Rehabilitation Robots: A Comparative Analysis of Domestic and International Peers

Data sourced from VCBeat's compilation and collectionRehabilitation robots are primarily used for the limbs, with a focus on lower-limb rehabilitation training. Their main function is to provide patients with a virtual environment for passive or active lower-limb exercise training. In passive rehabilitation training, the rehabilitation robot executes programs consisting of single or sequential movement postures, driving a reciprocating mechanism to guide the patient’s trained body parts through the prescribed movement postures. Patients passively perform various training movements under the guidance of the rehabilitation robot.

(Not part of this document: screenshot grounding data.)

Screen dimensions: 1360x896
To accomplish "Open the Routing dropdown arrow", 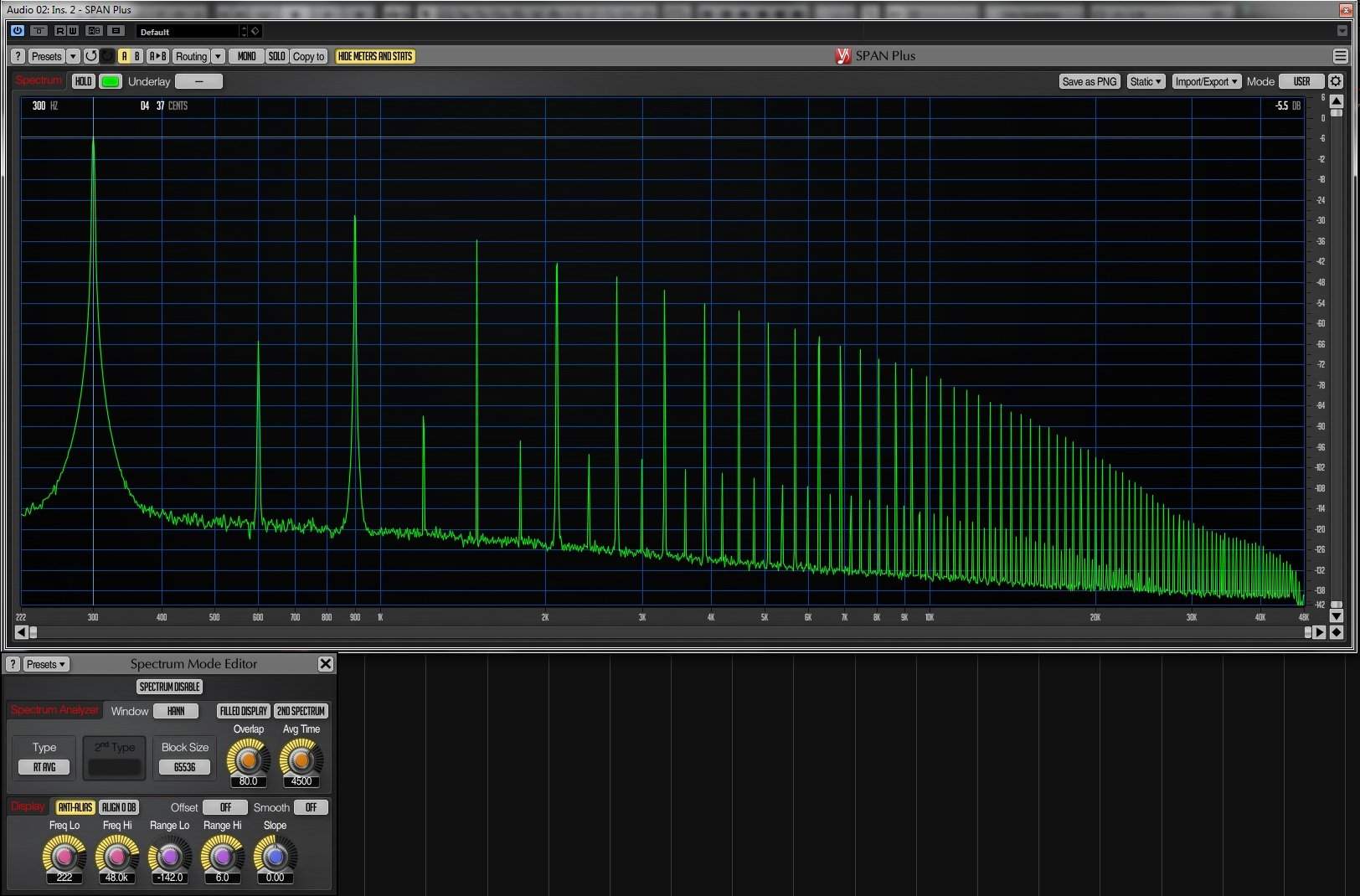I will pos(218,56).
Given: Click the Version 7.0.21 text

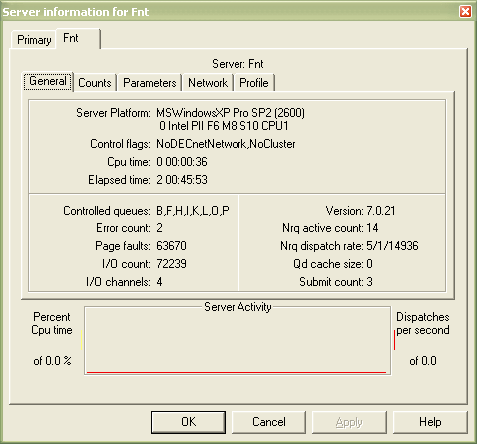Looking at the screenshot, I should (360, 211).
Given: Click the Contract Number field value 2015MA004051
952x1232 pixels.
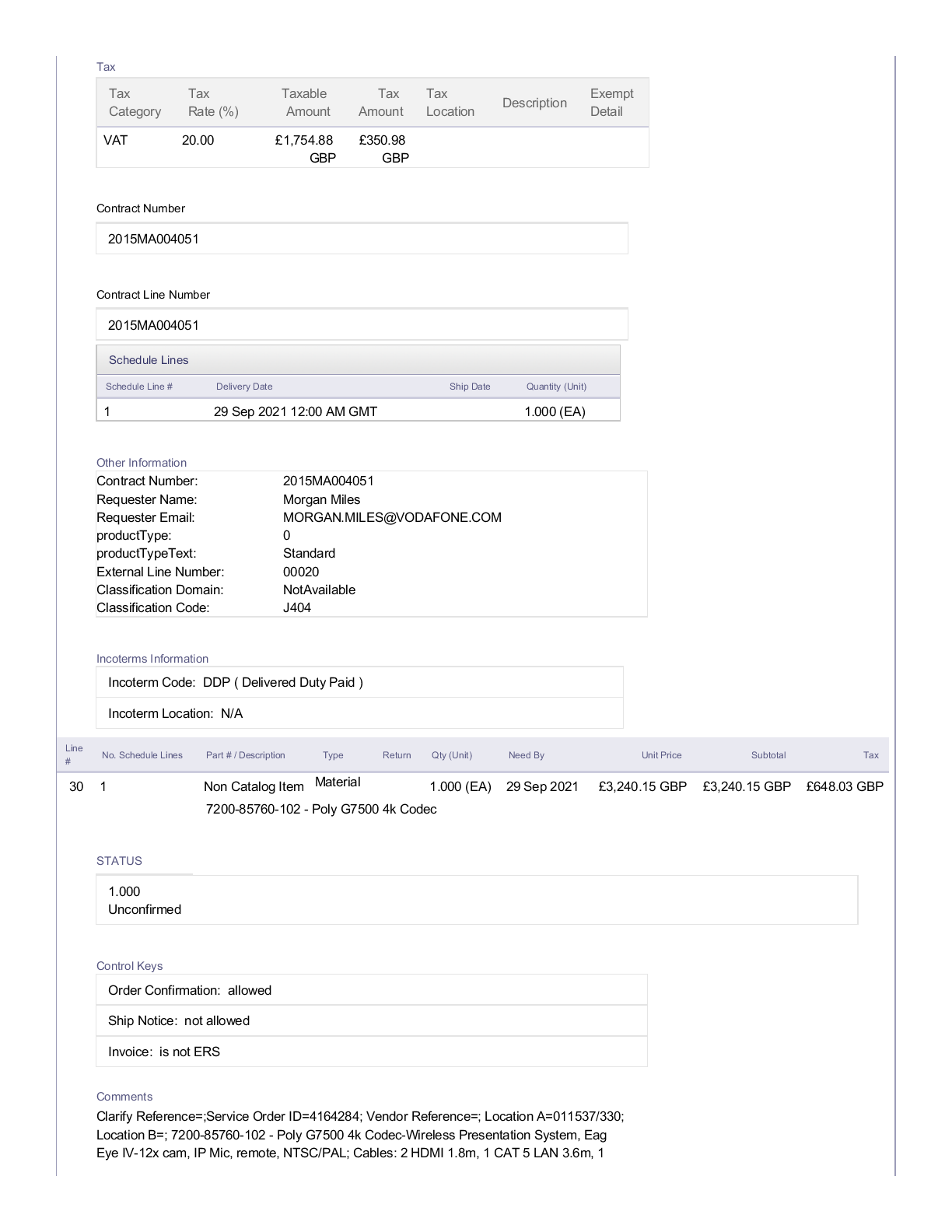Looking at the screenshot, I should 153,239.
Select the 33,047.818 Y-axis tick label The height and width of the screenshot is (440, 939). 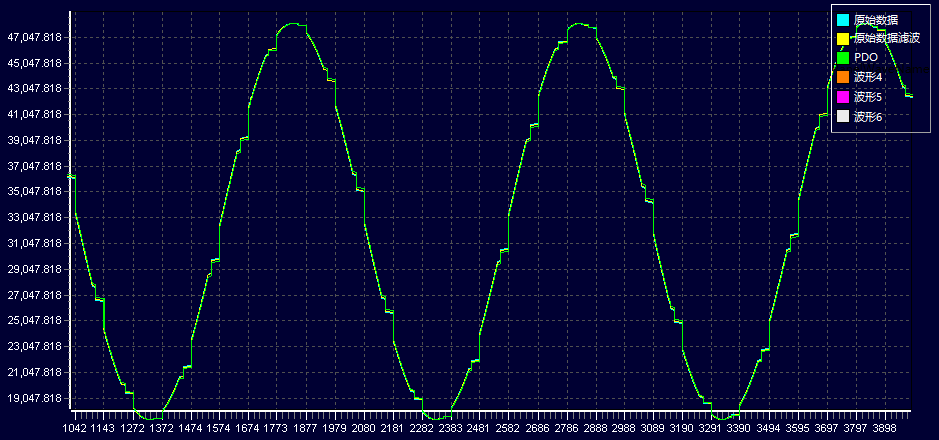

During active rehabilitation training, patients are immersed in a virtual environment provided by the robot, striving to control a specific object within that environment through voluntary movements. Throughout this process, the rehabilitation robot collects parameters such as movement distance, angle, and force, providing real-time feedback to guide patients in continuously adjusting their actions to meet the requirements of the rehabilitation training. Meanwhile, the rehabilitation robot records the patient’s movement data in its entirety to analyze and evaluate the effectiveness of the rehabilitation.

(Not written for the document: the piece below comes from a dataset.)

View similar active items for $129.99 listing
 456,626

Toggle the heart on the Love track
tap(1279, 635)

Due to the immense potential in the field of rehabilitation, market demand for rehabilitation robots is particularly high. According to forecasts by Grand View Research, a well-known U.S. market research and consulting firm, the market share of exoskeleton robots and assistive rehabilitation robots increased significantly from 2012 to 2022. It is estimated that over the next five years, the compound annual growth rate (CAGR) of the broader rehabilitation robotics sector will be approximately 37%, with the CAGR for rehabilitation robots specifically at 21%.
Accordingly, rehabilitation robots have garnered widespread attention in recent years, with an increasing number of companies joining the research and development in this field. Examples include Hocoma, ReWalk Robotics, and BARRETT, which were among the earliest to achieve commercialization, as well as Synchron, which entered the market at a relatively early stage. Typical domestic examples include Fourier Intelligence, GYENNO Science (which focuses on functional impairments in Parkinson’s disease patients), and Ruihan Medical (which specializes in hand rehabilitation for stroke patients).

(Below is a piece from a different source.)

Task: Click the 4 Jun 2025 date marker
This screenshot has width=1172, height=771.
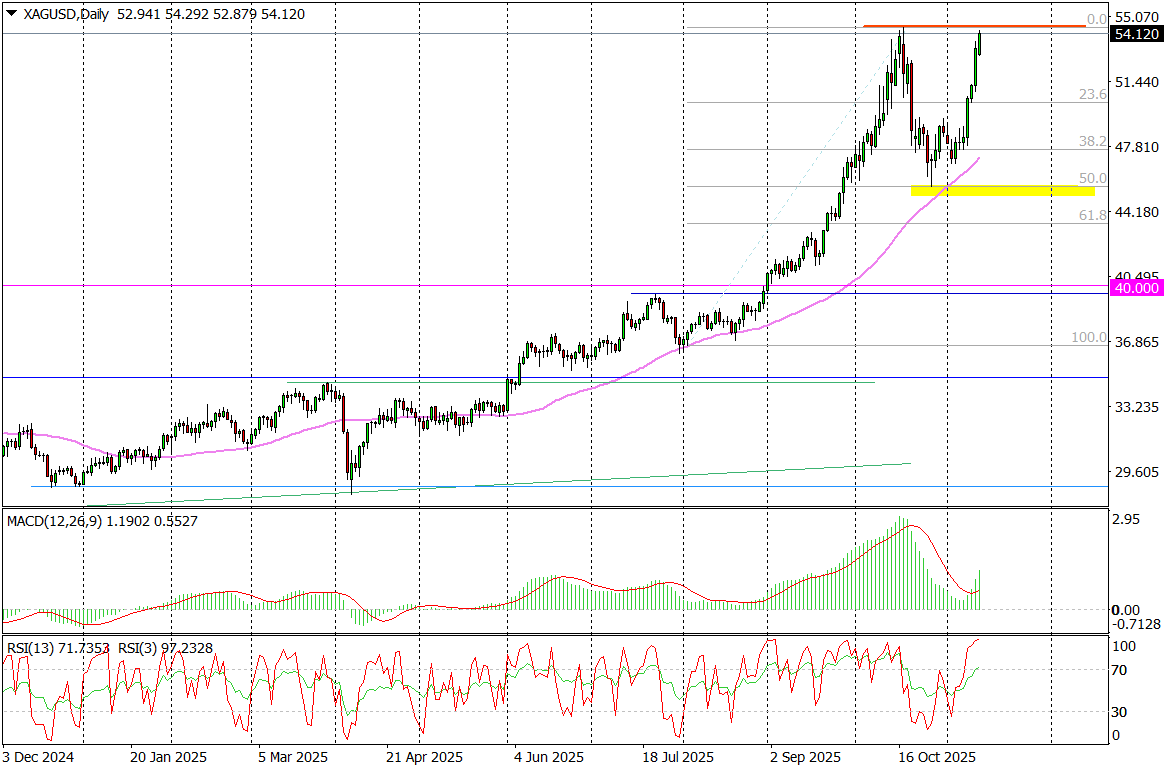Action: tap(548, 758)
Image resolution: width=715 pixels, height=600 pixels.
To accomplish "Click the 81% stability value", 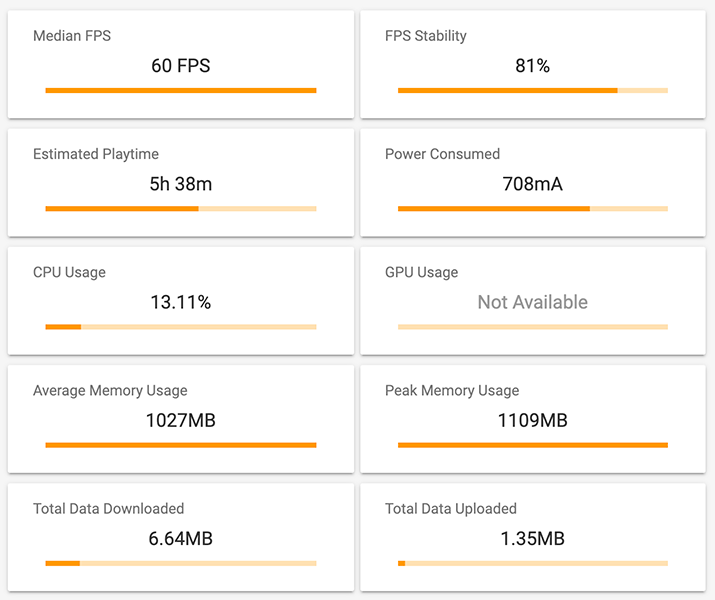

1. Rehabilitation robots in China are relatively low-priced
As shown in the figure, the selling prices of domestic rehabilitation robot products are generally one-third to one-fifth lower than those of foreign counterparts, or even more. Compared with foreign countries, domestic rehabilitation enterprises are still in the R&D stage and have not yet been launched for sale. Due to the weak foundation of China's rehabilitation market, many investors are currently in a wait-and-see stance.
2. Many domestic rehabilitation robot products have not yet been launched on the market
Although many rehabilitation robot products are in the stages of planning, coordination, and research and development, they have not yet been widely adopted within China’s medical industry. The greatest challenge facing current R&D efforts is how to translate scientific achievements out of the laboratory, bring robotic innovations to market, and achieve industrialization.